Segment Start: Document passage

Irish Lamb Stew With Guinness

The once cold breezes and morning fog are no longer a match for the new season’s sun. And once that sun gets a foothold, the air warms rapidly, signifying winter’s retreat. The time of year suggests change in our grilling habits as well. We are grilling with a purpose, and today is no different.

On this day, we pay tribute to the wearing-of-the-green. Today, we are thinking about a big cast iron pot of Irish Lamb Stew with Guinness, which I think is what those pesky leprechauns really mean when they’re looking for that pot o’ gold.

To do this right, we must first gather the goods, meaning cubed potatoes, peeled and cut carrots, pearl onions, and peas. There will also be fresh minced garlic, and of course, a goodly amount of fresh, cubed lamb. We also must not forget the bottle of  Guinness Extra Stout, for depth, color and all around goodness.

Fresh stew ingredients

A couple of tablespoons of oil were first heated in a dutch oven over hot coals, medium high heat, while the lamb chunks are coated in flour, and then tossed in.

flour coated lamb chunks

Brown the lamb cubes on all sides.

Browned Lamb Pieces

Set the browned lamb to the side for just a bit. Drop the little pearl onions in the pan and sauté, followed by the minced garlic.

Onions and Garlic

Sauté that great combo for a minute or so, and then add four cups, give or take, of quality beef broth. Now is the time to pour that bottle of Guinness in there as well. Use the whole bottle. I did, and was happy I did. Use this mixture to deglaze the bottom of the pot, stirring up all those browned bits of goodness in a foamy, beer bath.

Segment End: Document passage

* [What to do]
1) In the Irish lamb stew recipe, what is the lamb coated in before it goes into the dutch oven?
2) Revise the part of the Irish lamb stew recipe that opens with the words containing "Browned Lamb Pieces" and closes with "foamy, beer bath.", putting "stout" in place of "Guinness".
3) Carry on writing the Irish lamb stew recipe from the point where its text stops.

Segment Start: Data shown

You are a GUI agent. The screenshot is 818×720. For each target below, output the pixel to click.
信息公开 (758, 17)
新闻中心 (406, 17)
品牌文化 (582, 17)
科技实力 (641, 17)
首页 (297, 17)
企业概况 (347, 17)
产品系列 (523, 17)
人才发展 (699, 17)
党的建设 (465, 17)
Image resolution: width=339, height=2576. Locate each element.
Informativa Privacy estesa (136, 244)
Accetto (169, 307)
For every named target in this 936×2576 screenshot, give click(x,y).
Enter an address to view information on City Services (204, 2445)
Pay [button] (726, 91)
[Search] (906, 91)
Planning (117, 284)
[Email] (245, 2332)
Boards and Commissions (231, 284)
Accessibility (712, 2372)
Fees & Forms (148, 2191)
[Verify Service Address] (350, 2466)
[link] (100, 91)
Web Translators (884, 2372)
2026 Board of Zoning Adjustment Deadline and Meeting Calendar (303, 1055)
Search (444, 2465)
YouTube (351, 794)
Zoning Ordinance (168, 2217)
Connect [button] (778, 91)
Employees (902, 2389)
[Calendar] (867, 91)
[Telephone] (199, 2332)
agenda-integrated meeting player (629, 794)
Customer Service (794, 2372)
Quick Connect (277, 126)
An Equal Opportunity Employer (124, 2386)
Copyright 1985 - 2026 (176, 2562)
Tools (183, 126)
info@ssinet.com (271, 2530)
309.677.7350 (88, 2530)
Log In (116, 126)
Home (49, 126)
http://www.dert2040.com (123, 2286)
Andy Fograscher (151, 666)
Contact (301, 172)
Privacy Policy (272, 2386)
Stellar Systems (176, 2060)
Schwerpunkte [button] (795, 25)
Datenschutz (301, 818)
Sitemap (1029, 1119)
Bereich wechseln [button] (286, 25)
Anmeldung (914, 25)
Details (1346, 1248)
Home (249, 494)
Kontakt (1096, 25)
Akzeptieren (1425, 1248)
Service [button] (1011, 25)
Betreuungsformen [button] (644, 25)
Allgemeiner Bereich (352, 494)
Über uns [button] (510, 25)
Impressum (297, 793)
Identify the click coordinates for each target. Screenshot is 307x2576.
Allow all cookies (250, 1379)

Segment End: Data shown

* [Answer list]
1) Flour.

2)
Browned Lamb Pieces

Set the browned lamb to the side for just a bit. Drop the little pearl onions in the pan and sauté, followed by the minced garlic.

Onions and Garlic

Sauté that great combo for a minute or so, and then add four cups, give or take, of quality beef broth. Now is the time to pour that bottle of stout in there as well. Use the whole bottle. I did, and was happy I did. Use this mixture to deglaze the bottom of the pot, stirring up all those browned bits of goodness in a foamy, beer bath.

3)
Before Simmer

Add a small can of tomato paste, a couple good pinches of fresh thyme, a heaping tablespoon of Worcestershire sauce, and a tablespoon of brown sugar.

Onions, Garlic and BrothBring it all to a boil, add the browned lamb, then cover and move the pot away from the direct heat. Allow the mixture to simmer on the grill for about an hour, making that lamb oh so tender.

Dutch Oven

Add in the cubed potatoes and cut carrots, cover, and give it another twenty to twenty-five minute simmer.

Veggies in Stew

Time for the peas, please.

Peas added

Now that all the participants are here and accounted for, we can relax, put the cover back on, and give this pot o’ gold another fifteen to twenty minutes of cook time on the grill, giving us plenty of time to start shoving a heavy-duty napkin down the front of our shirt in anticipation of a big bowl of this stew.

Completed Stew

The aroma is outstanding, the color is amazing, and this pot of Irish Lamb Stew is ready for serving. My own personal pot o’ gold.

Plated Irish Stew

Combined with a cold pint, a warm roll, and a decadent piece of chocolate cake frosted with Baileys Irish Cream butter cream frosting, and this, my friend, makes for a “Happy St Patrick’s Day“.